**Task directions**
Only the lines from the top of the data through the line with "You are a computer-use agent. Viewport: 604px" should be repeated, each exactly as written.

(Stored data)
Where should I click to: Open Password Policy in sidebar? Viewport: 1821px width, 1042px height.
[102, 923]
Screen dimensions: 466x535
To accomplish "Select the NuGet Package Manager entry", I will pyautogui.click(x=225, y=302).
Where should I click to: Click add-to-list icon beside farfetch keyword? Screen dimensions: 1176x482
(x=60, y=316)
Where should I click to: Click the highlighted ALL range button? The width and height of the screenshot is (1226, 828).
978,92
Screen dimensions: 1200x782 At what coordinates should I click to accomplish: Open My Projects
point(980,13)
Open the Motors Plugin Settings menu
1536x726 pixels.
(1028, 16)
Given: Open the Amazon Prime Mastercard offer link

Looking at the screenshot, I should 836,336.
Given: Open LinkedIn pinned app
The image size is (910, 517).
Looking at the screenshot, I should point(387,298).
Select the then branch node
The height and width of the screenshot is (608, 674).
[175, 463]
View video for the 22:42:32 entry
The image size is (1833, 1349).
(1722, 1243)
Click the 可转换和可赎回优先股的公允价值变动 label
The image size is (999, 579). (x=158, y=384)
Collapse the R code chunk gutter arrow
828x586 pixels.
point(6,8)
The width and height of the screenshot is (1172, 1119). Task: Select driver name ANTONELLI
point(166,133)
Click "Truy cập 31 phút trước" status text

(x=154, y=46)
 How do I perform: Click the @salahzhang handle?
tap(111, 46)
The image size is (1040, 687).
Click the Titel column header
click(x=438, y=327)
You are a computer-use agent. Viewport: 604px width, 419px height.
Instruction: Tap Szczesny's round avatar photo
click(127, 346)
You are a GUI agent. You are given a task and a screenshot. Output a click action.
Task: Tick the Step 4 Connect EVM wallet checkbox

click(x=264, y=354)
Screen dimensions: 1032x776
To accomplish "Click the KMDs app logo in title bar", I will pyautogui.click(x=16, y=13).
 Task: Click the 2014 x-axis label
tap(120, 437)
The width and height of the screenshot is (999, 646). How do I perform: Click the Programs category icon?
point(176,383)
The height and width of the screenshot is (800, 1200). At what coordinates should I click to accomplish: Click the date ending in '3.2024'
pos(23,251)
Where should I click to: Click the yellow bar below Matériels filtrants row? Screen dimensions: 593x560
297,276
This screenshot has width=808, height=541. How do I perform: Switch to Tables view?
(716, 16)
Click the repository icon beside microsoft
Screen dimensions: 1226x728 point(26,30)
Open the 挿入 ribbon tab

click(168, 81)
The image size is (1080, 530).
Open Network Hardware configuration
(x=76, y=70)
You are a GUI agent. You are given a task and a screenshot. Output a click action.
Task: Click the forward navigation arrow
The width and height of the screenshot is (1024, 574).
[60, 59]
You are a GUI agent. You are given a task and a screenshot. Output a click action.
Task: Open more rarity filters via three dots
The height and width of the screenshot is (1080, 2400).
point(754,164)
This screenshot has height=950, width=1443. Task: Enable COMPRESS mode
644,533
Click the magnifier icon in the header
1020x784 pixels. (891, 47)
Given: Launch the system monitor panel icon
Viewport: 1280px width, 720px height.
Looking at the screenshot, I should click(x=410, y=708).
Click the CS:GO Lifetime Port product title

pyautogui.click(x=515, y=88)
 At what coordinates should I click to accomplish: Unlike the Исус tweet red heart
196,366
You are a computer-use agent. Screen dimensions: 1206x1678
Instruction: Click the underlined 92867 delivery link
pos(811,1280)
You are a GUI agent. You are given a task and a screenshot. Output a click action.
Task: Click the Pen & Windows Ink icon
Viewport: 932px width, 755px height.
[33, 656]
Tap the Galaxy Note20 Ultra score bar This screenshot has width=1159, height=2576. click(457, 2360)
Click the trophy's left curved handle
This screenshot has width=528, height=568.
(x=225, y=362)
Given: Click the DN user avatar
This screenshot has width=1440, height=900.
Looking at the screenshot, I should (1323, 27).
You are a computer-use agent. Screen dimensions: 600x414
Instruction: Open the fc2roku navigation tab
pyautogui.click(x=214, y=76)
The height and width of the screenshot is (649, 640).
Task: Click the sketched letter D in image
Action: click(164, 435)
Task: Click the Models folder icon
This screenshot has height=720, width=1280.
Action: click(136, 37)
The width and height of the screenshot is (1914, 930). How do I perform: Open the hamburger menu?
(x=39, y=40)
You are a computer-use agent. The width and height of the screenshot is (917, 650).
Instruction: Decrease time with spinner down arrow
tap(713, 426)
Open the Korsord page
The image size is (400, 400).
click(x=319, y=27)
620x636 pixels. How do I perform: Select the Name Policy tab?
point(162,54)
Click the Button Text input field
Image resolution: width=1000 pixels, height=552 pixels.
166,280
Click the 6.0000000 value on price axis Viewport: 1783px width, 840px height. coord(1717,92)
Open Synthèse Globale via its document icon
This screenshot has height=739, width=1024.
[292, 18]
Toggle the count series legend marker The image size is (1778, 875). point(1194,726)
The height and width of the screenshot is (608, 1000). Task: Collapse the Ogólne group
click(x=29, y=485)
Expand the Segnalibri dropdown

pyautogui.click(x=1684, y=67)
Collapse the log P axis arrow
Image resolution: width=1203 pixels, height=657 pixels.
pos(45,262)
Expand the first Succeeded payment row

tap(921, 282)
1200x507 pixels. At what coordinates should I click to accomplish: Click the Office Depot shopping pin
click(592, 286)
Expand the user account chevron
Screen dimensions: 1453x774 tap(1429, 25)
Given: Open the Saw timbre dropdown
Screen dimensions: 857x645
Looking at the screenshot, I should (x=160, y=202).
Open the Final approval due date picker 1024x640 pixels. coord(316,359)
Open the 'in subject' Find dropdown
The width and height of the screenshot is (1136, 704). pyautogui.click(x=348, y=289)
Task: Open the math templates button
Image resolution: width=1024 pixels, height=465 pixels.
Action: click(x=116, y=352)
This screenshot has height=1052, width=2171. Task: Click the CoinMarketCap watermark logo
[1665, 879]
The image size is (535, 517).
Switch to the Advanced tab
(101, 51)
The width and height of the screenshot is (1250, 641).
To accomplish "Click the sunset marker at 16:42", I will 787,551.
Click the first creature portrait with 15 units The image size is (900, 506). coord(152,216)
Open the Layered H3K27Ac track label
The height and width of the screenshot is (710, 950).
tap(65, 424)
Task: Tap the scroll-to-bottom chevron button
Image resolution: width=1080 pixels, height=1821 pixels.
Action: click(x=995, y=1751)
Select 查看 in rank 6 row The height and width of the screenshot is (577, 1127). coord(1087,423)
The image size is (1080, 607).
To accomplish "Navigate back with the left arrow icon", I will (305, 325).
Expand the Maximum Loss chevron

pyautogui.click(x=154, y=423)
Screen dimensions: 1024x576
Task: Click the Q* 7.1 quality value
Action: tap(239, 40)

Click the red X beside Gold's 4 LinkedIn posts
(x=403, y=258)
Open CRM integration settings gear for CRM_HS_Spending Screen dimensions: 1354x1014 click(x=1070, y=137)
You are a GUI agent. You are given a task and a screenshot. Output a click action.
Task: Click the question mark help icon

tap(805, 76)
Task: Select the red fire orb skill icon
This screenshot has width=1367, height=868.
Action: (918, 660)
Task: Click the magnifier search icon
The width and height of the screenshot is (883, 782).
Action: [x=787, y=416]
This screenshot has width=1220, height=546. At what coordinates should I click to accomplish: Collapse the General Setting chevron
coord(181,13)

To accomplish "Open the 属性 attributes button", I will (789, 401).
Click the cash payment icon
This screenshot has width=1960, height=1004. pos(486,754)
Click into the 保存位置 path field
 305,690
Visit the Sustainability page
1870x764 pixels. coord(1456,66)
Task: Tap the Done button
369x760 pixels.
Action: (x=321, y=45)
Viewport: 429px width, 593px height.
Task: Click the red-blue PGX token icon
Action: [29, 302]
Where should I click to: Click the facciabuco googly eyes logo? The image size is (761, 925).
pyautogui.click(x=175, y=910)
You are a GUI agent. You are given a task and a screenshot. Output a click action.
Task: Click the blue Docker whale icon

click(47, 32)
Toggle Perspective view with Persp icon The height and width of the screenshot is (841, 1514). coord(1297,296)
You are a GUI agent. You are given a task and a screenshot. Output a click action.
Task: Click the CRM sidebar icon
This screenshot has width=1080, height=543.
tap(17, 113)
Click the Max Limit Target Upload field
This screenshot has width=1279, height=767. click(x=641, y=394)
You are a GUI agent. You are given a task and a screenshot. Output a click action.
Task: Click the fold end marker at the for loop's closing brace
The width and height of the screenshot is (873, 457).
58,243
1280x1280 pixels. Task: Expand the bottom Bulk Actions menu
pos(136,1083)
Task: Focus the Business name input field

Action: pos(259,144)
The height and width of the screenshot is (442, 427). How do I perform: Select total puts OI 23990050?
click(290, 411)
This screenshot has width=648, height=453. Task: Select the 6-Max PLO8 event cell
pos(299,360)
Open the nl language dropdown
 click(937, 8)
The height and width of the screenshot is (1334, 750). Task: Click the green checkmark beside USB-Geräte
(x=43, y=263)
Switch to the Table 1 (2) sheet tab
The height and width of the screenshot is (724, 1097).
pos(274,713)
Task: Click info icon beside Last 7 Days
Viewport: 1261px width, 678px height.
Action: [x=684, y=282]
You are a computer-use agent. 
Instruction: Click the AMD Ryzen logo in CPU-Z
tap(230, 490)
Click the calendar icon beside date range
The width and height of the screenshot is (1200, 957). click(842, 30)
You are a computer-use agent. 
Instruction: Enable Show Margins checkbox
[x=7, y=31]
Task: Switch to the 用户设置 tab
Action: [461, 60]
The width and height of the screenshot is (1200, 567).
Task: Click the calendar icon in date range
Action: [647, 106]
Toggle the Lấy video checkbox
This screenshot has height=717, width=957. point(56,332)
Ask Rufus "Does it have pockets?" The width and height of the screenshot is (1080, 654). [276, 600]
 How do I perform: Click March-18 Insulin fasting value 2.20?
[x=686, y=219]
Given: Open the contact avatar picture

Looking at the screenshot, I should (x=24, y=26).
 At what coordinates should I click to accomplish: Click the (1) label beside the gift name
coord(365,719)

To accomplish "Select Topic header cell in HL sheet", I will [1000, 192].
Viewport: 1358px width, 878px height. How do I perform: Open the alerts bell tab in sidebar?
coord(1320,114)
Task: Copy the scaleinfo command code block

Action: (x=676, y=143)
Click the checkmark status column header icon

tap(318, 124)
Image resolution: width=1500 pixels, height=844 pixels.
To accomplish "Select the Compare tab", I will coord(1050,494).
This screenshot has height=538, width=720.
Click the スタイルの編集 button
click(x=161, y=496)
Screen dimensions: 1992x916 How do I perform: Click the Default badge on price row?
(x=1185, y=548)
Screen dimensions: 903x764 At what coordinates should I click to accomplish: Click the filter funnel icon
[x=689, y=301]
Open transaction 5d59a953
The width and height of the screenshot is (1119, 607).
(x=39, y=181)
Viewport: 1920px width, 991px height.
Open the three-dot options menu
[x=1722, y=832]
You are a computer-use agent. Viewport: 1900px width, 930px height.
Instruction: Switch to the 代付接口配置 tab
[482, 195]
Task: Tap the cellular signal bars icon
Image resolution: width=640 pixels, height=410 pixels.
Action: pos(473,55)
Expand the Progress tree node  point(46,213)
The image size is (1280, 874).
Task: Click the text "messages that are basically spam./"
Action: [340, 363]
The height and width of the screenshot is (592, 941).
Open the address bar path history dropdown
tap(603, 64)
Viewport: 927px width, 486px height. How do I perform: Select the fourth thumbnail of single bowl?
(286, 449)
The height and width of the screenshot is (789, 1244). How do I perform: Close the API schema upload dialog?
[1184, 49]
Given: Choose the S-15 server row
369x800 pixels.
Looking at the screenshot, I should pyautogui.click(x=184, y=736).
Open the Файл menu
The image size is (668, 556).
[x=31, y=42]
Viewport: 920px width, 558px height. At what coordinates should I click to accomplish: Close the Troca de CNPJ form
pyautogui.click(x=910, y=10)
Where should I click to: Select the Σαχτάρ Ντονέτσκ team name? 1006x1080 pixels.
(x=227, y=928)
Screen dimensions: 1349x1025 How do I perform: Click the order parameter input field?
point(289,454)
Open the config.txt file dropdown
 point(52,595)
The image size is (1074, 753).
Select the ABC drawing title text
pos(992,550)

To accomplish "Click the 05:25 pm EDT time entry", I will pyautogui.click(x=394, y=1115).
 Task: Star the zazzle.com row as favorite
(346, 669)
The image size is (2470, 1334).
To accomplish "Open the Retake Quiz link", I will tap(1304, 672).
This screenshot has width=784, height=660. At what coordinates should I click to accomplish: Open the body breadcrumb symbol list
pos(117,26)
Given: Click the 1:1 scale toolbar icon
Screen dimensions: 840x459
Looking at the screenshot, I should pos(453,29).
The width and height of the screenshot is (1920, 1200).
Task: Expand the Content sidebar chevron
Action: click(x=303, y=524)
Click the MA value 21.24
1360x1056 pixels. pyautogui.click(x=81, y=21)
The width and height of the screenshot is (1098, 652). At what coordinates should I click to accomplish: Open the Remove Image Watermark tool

**Result of this exercise**
Where should I click to: Open Password Policy in sidebar? Viewport: 1821px width, 1042px height.
[102, 923]
Screen dimensions: 466x535
To accomplish "Select the NuGet Package Manager entry", I will pyautogui.click(x=225, y=302).
Where should I click to: Click add-to-list icon beside farfetch keyword? Screen dimensions: 1176x482
(x=60, y=316)
Where should I click to: Click the highlighted ALL range button? The width and height of the screenshot is (1226, 828).
978,92
Screen dimensions: 1200x782 At what coordinates should I click to accomplish: Open My Projects
point(980,13)
Open the Motors Plugin Settings menu
1536x726 pixels.
(1028, 16)
Given: Open the Amazon Prime Mastercard offer link

Looking at the screenshot, I should 836,336.
Given: Open LinkedIn pinned app
The image size is (910, 517).
Looking at the screenshot, I should point(387,298).
Select the then branch node
The height and width of the screenshot is (608, 674).
[175, 463]
View video for the 22:42:32 entry
The image size is (1833, 1349).
(1722, 1243)
Click the 可转换和可赎回优先股的公允价值变动 label
The image size is (999, 579). (x=158, y=384)
Collapse the R code chunk gutter arrow
828x586 pixels.
point(6,8)
The width and height of the screenshot is (1172, 1119). Task: Select driver name ANTONELLI
point(166,133)
Click "Truy cập 31 phút trước" status text

(x=154, y=46)
 How do I perform: Click the @salahzhang handle?
tap(111, 46)
The image size is (1040, 687).
Click the Titel column header
click(x=438, y=327)
You are a computer-use agent. Viewport: 604px width, 419px height.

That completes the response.